- REQUIRED ACTION A: In the text on the mitochondrial electron transfer chain, retype the part that opens with the words containing "- Complex II - Succinate" and closes with "to make water.".
- REQUIRED ACTION B: According to the text on the mitochondrial electron transfer chain, which soluble protein transfers electrons between Complexes III and IV?

- DOCUMENT SECTION:
---------------
In eukaryotes, including humans, an ETC is found spanning the inner mitochondrial membrane and accepts electrons from electron donors such as NADH or succinate, shuttles these electrons from within the mitochondrial matrix across the inner mitochondrial membrane into the intermembrane space, where the ultimately reduce oxygen.
There are five complexes normally associated with the mitochondrial electron transfer chain.
- Complex I - NADH dehydrogenase, also called NADH coenzyme Q reductase.
- Complex II - Succinate - coenzyme Q reductase.
- Complex III - Coenzyme Q - cytochrome c reductase.
- Complex IV - Cytochrome c oxidase.
- Complex V - ATP synthase, also known as the F0F1 particle.
All of these are proteolipid complexes, with the first four containing either flavins, iron-sulfur clusters, copper centers, or heme moieties. Complexes I, III, and IV are proton pumps. Complex II is part of the Krebs cycle and does not pump protons, and Complex V uses the electrochemical potential generated to create ATP. Complex IV is the terminus of the electron transfer chain, where oxygen from the lungs is reduced by electrons and hydrogen protons (provided by NADH and/or FADH2) to make water.
Cytochrome c is also an essential part of the electron transfer chain. It is a soluble protein loosely associated with the inner mitochondrial membrane, and transfers electrons between Complexes III and IV.
---------------
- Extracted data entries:
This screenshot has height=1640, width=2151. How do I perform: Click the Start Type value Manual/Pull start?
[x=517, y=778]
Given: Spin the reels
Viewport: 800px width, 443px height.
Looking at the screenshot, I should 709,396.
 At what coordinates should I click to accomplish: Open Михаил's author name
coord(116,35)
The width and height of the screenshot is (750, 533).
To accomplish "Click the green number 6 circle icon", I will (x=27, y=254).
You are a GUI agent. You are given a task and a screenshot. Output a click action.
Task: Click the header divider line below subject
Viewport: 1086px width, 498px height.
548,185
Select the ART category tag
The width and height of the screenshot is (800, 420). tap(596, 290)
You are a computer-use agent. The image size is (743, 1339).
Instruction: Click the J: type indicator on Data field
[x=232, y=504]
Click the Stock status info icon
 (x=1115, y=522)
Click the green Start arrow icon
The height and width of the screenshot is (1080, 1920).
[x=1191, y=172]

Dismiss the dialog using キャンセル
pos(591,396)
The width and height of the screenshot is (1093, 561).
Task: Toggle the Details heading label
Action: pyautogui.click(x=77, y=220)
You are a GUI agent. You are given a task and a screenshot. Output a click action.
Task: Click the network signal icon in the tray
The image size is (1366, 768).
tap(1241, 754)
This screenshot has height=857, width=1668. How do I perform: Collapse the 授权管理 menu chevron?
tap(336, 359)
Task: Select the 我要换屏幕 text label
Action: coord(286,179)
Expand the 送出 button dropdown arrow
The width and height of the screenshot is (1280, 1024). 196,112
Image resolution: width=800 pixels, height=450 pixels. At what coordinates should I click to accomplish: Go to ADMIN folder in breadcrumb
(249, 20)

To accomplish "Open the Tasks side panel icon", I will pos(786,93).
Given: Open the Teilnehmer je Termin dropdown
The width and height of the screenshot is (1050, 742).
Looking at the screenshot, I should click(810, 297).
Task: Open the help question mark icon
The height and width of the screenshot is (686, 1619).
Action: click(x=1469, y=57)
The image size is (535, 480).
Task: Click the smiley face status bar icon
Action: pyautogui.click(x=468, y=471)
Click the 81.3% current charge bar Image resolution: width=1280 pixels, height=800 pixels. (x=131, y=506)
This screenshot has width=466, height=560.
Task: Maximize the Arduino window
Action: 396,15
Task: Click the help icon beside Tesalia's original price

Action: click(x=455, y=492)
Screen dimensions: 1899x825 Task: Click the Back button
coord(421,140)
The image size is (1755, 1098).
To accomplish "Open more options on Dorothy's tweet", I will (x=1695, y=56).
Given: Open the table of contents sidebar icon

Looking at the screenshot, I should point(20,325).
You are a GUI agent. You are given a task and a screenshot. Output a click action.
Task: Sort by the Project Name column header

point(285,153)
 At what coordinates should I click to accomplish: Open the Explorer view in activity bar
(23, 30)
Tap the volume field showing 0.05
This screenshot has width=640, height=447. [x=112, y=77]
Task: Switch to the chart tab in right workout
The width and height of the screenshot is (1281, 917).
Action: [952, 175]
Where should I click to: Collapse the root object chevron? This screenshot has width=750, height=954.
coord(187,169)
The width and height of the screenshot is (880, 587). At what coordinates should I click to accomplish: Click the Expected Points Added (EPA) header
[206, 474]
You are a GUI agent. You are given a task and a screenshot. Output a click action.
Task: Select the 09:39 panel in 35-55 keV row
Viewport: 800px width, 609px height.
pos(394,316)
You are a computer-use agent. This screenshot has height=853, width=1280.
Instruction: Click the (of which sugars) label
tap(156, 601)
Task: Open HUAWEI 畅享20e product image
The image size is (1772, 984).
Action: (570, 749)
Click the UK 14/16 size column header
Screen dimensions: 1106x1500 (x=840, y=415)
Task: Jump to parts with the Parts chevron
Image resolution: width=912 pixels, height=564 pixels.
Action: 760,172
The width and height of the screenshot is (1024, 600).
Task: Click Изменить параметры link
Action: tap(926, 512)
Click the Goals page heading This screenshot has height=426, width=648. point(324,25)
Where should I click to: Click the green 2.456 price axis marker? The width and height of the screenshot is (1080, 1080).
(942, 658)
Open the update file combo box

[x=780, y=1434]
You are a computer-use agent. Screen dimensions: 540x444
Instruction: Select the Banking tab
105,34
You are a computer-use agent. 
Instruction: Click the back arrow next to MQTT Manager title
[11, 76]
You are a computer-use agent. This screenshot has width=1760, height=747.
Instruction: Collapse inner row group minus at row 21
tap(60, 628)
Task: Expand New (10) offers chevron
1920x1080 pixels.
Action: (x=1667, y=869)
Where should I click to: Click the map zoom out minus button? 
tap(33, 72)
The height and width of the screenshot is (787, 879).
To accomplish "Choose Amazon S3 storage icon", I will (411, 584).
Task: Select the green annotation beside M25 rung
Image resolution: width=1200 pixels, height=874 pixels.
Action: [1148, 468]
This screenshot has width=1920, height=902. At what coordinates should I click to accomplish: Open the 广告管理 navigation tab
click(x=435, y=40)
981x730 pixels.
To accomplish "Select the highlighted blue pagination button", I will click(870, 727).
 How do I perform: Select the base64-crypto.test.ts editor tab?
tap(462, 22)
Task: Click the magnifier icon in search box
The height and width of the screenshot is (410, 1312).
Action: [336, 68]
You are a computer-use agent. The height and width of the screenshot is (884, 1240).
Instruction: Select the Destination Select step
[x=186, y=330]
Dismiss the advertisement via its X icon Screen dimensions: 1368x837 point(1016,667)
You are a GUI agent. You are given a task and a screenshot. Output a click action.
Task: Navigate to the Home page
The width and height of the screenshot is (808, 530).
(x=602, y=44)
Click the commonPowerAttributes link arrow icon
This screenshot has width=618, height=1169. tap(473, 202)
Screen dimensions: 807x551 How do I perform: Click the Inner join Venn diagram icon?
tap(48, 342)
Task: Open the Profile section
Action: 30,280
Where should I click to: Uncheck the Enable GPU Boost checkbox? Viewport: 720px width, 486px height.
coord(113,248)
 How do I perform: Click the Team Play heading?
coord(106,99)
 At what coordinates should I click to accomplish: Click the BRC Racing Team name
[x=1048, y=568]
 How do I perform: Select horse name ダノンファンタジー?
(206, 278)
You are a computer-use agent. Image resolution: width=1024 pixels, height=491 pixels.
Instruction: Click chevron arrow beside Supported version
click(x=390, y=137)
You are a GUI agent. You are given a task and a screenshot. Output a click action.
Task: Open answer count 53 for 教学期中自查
---------------
- RESPONSE BOX A:
- Complex II - Succinate - coenzyme Q reductase.
- Complex III - Coenzyme Q - cytochrome c reductase.
- Complex IV - Cytochrome c oxidase.
- Complex V - ATP synthase, also known as the F0F1 particle.
All of these are proteolipid complexes, with the first four containing either flavins, iron-sulfur clusters, copper centers, or heme moieties. Complexes I, III, and IV are proton pumps. Complex II is part of the Krebs cycle and does not pump protons, and Complex V uses the electrochemical potential generated to create ATP. Complex IV is the terminus of the electron transfer chain, where oxygen from the lungs is reduced by electrons and hydrogen protons (provided by NADH and/or FADH2) to make water.

- RESPONSE BOX B: Cytochrome c